On Wednesday, January 19, 2011 -- Edgar Allan Poe's 202nd birthday -- my thriller The Queen of Patpong was nominated for an Edgar by the Mystery Writers of America as Best Novel of 2010.
I've argued with myself over whether to write about this here, and I'm happy to say I won the argument. This kind of thing doesn't happen all that often, and it's easily the most interesting event of my week.
It's especially interesting because it follows my being dropped by HarperCollins, which had dampened my spirits substantially. It also follows my agent's brilliant inspiration to ask HarperCollins, who were feeling a little guilty, to return to us the audio book rights, with which they had done nothing. Within 24 hours of the Edgar nomination, we signed a very sweet deal for the audio.
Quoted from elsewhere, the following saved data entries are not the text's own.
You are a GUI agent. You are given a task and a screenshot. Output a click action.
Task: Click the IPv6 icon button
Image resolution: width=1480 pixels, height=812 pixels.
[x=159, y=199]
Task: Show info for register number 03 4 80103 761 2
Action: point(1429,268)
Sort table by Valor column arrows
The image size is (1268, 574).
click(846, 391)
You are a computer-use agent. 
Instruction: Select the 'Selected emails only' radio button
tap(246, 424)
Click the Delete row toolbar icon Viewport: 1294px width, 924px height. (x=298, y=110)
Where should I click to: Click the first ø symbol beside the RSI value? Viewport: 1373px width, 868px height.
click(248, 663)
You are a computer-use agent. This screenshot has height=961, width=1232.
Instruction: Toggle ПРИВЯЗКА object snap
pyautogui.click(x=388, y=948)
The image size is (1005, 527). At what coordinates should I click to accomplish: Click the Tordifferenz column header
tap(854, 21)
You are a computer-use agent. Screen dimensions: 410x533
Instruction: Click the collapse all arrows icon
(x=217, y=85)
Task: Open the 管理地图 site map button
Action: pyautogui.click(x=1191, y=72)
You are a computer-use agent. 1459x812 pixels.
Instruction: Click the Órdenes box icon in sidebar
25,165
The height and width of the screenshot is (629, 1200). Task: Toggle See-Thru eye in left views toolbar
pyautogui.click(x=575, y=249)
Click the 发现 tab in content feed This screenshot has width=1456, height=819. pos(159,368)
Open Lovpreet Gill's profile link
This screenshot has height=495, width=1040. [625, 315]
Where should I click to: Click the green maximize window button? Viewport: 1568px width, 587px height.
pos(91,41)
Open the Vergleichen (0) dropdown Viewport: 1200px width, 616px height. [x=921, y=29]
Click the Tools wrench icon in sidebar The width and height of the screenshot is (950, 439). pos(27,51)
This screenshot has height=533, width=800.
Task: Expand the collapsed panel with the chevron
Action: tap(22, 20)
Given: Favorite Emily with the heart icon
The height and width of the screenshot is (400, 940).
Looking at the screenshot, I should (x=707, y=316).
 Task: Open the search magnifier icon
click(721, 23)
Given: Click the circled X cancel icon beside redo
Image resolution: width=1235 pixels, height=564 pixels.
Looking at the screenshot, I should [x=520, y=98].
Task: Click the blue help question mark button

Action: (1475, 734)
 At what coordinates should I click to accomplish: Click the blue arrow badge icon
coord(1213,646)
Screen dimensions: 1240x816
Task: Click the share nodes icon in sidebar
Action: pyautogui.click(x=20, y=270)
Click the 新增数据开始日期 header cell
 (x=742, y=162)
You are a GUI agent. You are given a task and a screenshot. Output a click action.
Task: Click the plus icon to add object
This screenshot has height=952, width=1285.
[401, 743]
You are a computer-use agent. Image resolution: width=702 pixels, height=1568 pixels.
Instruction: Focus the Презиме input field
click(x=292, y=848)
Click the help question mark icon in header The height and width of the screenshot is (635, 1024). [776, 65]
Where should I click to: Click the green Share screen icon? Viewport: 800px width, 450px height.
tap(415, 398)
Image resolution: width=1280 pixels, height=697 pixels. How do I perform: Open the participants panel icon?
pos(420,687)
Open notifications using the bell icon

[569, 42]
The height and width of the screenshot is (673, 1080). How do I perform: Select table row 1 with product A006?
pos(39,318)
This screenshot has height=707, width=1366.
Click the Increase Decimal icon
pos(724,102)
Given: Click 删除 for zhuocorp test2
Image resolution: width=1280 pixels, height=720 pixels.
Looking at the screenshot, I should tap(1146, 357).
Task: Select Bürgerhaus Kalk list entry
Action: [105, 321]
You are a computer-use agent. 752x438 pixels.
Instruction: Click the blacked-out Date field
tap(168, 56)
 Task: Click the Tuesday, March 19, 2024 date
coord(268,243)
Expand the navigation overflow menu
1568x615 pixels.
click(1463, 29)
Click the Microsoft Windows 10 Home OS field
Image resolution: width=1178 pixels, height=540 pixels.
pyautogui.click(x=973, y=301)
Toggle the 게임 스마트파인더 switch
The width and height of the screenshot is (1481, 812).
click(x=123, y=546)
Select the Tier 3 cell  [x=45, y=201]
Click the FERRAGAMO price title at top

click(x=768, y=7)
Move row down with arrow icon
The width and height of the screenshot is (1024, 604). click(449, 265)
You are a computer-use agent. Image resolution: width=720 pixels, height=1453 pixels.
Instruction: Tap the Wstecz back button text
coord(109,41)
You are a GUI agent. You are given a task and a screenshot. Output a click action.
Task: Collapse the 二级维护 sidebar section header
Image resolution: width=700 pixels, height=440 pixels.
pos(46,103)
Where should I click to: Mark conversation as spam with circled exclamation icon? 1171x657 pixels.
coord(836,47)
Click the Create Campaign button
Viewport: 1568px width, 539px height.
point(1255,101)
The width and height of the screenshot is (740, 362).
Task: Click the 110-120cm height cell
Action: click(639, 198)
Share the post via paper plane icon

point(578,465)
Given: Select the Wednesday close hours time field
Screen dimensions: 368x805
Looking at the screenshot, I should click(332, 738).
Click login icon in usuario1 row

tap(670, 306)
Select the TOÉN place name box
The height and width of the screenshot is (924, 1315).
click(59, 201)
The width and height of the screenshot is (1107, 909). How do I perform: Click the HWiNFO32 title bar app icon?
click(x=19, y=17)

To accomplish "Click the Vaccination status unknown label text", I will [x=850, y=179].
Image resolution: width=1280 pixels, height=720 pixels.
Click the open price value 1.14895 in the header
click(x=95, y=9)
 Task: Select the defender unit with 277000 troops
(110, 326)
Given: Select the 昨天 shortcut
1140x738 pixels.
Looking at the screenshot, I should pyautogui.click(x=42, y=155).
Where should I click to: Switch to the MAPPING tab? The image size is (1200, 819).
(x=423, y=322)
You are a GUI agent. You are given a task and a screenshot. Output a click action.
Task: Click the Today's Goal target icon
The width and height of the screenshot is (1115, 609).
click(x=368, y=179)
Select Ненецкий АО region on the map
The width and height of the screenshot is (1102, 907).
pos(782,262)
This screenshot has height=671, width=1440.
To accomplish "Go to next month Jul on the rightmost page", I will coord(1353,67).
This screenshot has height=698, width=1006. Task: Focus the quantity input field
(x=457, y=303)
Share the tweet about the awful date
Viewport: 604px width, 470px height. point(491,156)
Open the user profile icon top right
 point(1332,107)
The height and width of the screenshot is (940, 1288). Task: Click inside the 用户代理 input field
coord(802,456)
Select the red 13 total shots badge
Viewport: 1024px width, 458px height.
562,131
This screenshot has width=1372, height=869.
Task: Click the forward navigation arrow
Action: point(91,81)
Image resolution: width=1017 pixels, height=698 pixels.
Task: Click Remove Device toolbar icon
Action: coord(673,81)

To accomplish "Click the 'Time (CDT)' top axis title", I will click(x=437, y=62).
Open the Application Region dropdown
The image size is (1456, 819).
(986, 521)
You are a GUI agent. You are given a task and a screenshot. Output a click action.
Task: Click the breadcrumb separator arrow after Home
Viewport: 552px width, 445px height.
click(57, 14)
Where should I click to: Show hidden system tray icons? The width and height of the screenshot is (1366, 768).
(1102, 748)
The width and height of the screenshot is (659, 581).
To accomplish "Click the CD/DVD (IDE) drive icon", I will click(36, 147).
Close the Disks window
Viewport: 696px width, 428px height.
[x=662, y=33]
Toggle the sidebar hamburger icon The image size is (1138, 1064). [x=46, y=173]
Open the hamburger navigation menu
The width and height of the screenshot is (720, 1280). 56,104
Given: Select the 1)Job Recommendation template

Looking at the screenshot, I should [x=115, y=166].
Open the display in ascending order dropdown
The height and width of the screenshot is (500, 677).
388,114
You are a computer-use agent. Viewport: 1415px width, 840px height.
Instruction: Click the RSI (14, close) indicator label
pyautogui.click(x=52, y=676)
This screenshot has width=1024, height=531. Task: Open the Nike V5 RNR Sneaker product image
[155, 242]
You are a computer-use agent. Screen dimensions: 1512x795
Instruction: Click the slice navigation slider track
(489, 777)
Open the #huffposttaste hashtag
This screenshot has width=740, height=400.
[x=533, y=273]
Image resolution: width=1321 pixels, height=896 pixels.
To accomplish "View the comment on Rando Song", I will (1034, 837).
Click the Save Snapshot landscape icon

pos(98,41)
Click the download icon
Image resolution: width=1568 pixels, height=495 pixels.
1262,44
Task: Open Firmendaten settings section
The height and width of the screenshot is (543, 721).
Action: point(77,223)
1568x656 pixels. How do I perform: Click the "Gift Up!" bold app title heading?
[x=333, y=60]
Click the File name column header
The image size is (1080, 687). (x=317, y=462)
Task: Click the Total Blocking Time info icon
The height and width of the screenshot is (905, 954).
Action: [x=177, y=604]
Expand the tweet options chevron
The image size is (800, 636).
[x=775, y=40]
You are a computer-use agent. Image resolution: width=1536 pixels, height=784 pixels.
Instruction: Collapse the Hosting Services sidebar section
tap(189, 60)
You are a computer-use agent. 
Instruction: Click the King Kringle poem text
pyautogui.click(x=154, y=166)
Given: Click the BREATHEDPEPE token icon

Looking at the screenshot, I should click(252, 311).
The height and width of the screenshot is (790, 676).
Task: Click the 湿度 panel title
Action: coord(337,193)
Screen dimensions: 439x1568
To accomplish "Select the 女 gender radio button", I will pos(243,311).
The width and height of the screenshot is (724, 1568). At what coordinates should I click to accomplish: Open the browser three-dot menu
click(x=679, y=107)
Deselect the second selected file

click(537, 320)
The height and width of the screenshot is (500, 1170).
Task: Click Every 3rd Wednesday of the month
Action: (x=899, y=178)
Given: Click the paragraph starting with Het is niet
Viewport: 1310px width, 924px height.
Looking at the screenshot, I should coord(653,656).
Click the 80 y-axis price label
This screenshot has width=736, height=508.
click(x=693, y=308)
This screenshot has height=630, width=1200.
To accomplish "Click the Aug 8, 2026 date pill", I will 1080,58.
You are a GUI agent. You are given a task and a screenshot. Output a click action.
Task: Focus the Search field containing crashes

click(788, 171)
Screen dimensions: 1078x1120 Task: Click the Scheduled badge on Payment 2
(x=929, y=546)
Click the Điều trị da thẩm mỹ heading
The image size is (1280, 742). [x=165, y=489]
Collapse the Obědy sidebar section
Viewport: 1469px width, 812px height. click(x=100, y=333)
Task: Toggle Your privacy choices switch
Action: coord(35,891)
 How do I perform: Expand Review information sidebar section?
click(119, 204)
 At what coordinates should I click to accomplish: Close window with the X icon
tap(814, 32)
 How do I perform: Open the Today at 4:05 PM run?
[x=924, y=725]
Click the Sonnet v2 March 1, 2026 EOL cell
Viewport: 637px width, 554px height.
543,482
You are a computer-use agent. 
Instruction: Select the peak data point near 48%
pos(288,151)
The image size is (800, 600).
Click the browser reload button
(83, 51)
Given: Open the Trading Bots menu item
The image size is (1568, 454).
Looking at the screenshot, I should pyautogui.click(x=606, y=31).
And we get to keep all the money.
Now I want to know who's going to be reading the books aloud.
So as of today, Poke is Edgar-nominated but homeless and about to make the transition to audio.
One other thing HarperCollins hadn't done much about was foreign rights. The day after the Edgar nominations were announced, an international e-newsletter called "Publishing Perspectives" led its front page with a suggestion to publishers all over the world that they take a look at The Queen of Patpong and three of the other nominees in different categories. I hope somebody reads the newsletter in Japan and Germany, because those are the two "big" markets (in terms of advance) where Poke has not been sold.
The full list of Edgar nominees in what I like to think of as "my" category is:
Caught, Harlan Coben Crooked Letter, Crooked Letter, Tom Franklin Faithful Place, Tana French The Queen of Patpong, Yours Truly The Lock Artist, Steve Hamilton I'd Know You Anywhere, Laura Lippman
That's a strong list, although I have no idea why all seven of the writers on this site aren't on it. Year in and year out, there's one book that didn't get on many people's radar and makes them scratch their heads and go, "Huh?" and this year I wrote it.
If I'm going to be honest, I have to say that the nomination completely and totally blindsided me. I hadn't given it a thought. The world is such a small place these days that the first person to send me congratulations was Ken Bruen, over in Ireland. Then the e-mails came in twenty and thirty at a time, and all my friends at Murder Is Everywhere were among the early responders.